We'll continue with uninitialised reads on Thursday April 22 at
15:00 UTC = 4pm UK, 5pm Paris, 11am US east coast, 8am US west coast,
at the same meet: meet.google.com/viy-yzhu-tof

Below is a condensed summary of the design space as we see it so far (taking some liberties for brevity and speed - we don't necessarily all agree with everything here).

best,
Peter

https://htmlpreview.github.io/?https://github.com/C-memory-object-model-study-group/c-mom-sg/blob/master/notes/built_doc/cmom-0007-2021-04-08-clarifying-uninitialised-reads-v6.html

# Unitialised Reads v6: Summary

Peter Sewell, Jens Gustedt, Martin Uecker, Kayvan Memarian

2021-04-13

The semantics of uninitialised values and padding bytes in C has long been a vexed question: there are many conceivable semantics, there are conflicting demands and expectations, and the current standard text is not clear about all aspects.  This note summarises our view of the design space following recent discussions in WG14 and in the C memory object model.  To keep this concise, we focus only on the design options as we see them now, without examples or history.

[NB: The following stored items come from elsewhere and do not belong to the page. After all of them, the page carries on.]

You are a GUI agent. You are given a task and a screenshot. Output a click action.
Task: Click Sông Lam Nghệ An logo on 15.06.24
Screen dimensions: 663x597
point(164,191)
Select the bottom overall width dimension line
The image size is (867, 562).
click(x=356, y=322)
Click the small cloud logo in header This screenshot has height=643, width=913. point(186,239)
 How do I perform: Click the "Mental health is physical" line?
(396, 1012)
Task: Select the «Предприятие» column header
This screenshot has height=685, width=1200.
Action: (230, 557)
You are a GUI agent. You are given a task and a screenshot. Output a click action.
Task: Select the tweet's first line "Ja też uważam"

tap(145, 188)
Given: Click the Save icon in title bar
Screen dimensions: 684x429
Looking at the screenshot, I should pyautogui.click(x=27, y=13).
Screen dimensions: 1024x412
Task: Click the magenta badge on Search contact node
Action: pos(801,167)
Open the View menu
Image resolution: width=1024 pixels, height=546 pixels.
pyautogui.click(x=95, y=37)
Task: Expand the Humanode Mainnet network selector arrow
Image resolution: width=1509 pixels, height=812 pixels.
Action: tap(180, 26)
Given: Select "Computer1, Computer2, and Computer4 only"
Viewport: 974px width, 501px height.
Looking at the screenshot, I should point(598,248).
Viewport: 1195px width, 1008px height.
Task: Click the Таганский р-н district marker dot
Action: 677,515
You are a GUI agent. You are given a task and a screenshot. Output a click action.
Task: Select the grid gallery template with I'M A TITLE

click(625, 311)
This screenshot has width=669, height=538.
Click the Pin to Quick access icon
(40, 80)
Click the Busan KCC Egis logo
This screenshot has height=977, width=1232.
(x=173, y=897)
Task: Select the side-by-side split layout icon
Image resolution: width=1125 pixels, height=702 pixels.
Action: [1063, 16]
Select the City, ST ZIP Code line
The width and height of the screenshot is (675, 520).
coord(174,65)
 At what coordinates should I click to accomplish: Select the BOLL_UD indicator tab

As the existing standard (with its concepts of trap representation, unspecified value, and indeterminate value) is problematic in various respects (which we do not detail here), we focus on what the semantics _should be_, and especially on the constraints on it that arise from practice, rather than on what the current standard text says.

C and C++ should ideally be closely aligned for all this, but here we focus just on the C case.  We also don't discuss the ongoing LLVM work on freeze and poison.

- there are some cases where it has to be deemed an error to read a specific object representation, e.g. to let some implementations trap - these cases are now rare, but they include signalling NaNs and perhaps other exotic number formats.

- there are some cases where it has to be deemed an error to operate on the result of a read of a specific object representation - primarily _Bool and floating-point cases - but where we have a free choice whether to deem it an error to read or write them

- it would be reasonable to require implementations to document the cases where they do each of the above

- in most cases, reading uninitialised values or padding should be deemed an error. We return below to what exactly that should mean, but first consider the exceptions.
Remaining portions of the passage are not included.